» **How to complete this task**:
Please print the full listing exactly.
■ ■ ■ ■
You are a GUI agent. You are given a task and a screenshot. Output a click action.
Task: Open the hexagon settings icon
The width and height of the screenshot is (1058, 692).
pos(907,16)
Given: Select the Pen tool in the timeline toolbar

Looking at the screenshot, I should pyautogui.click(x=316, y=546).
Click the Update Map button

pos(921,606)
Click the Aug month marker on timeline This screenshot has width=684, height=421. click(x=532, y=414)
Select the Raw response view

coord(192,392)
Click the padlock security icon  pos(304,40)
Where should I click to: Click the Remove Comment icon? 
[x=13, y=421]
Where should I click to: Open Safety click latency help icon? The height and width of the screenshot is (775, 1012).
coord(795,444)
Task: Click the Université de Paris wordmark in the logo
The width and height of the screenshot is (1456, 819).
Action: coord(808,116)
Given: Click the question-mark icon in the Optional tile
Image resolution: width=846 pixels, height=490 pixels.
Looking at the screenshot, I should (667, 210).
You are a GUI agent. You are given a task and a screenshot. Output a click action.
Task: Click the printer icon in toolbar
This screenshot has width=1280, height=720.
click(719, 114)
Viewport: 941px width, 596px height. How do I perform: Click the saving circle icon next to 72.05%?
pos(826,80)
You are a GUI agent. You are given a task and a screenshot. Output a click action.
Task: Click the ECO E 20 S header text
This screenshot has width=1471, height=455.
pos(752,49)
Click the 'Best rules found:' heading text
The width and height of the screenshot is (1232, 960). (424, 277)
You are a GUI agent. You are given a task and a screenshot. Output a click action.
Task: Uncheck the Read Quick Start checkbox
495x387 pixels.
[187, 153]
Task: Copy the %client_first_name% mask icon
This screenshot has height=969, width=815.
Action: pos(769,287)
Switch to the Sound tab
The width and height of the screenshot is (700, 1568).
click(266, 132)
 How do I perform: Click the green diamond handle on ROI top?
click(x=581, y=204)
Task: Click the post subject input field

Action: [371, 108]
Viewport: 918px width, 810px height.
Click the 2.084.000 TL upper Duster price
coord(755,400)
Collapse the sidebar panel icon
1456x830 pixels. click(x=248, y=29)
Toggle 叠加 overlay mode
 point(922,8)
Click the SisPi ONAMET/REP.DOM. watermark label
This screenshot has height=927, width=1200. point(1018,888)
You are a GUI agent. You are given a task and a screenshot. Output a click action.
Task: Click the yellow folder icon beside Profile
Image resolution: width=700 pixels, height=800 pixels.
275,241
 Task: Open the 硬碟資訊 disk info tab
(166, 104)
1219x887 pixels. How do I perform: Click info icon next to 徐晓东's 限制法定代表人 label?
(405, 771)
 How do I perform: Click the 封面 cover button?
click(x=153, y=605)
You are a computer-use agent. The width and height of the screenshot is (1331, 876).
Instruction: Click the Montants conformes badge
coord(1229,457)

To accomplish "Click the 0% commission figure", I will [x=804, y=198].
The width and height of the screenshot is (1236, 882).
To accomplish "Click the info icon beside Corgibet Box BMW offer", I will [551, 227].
■ ■ ■ ■
» **Expected answer**:
You are a GUI agent. You are given a task and a screenshot. Output a click action.
Task: Open the hexagon settings icon
The width and height of the screenshot is (1058, 692).
pos(907,16)
Given: Select the Pen tool in the timeline toolbar

Looking at the screenshot, I should pyautogui.click(x=316, y=546).
Click the Update Map button

pos(921,606)
Click the Aug month marker on timeline This screenshot has width=684, height=421. click(x=532, y=414)
Select the Raw response view

coord(192,392)
Click the padlock security icon  pos(304,40)
Where should I click to: Click the Remove Comment icon? 
[x=13, y=421]
Where should I click to: Open Safety click latency help icon? The height and width of the screenshot is (775, 1012).
coord(795,444)
Task: Click the Université de Paris wordmark in the logo
The width and height of the screenshot is (1456, 819).
Action: coord(808,116)
Given: Click the question-mark icon in the Optional tile
Image resolution: width=846 pixels, height=490 pixels.
Looking at the screenshot, I should (667, 210).
You are a GUI agent. You are given a task and a screenshot. Output a click action.
Task: Click the printer icon in toolbar
This screenshot has width=1280, height=720.
click(719, 114)
Viewport: 941px width, 596px height. How do I perform: Click the saving circle icon next to 72.05%?
pos(826,80)
You are a GUI agent. You are given a task and a screenshot. Output a click action.
Task: Click the ECO E 20 S header text
This screenshot has width=1471, height=455.
pos(752,49)
Click the 'Best rules found:' heading text
The width and height of the screenshot is (1232, 960). (424, 277)
You are a GUI agent. You are given a task and a screenshot. Output a click action.
Task: Uncheck the Read Quick Start checkbox
495x387 pixels.
[187, 153]
Task: Copy the %client_first_name% mask icon
This screenshot has height=969, width=815.
Action: pos(769,287)
Switch to the Sound tab
The width and height of the screenshot is (700, 1568).
click(266, 132)
 How do I perform: Click the green diamond handle on ROI top?
click(x=581, y=204)
Task: Click the post subject input field

Action: [371, 108]
Viewport: 918px width, 810px height.
Click the 2.084.000 TL upper Duster price
coord(755,400)
Collapse the sidebar panel icon
1456x830 pixels. click(x=248, y=29)
Toggle 叠加 overlay mode
 point(922,8)
Click the SisPi ONAMET/REP.DOM. watermark label
This screenshot has height=927, width=1200. point(1018,888)
You are a GUI agent. You are given a task and a screenshot. Output a click action.
Task: Click the yellow folder icon beside Profile
Image resolution: width=700 pixels, height=800 pixels.
275,241
 Task: Open the 硬碟資訊 disk info tab
(166, 104)
1219x887 pixels. How do I perform: Click info icon next to 徐晓东's 限制法定代表人 label?
(405, 771)
 How do I perform: Click the 封面 cover button?
click(x=153, y=605)
You are a computer-use agent. The width and height of the screenshot is (1331, 876).
Instruction: Click the Montants conformes badge
coord(1229,457)

To accomplish "Click the 0% commission figure", I will [x=804, y=198].
The width and height of the screenshot is (1236, 882).
To accomplish "Click the info icon beside Corgibet Box BMW offer", I will [551, 227].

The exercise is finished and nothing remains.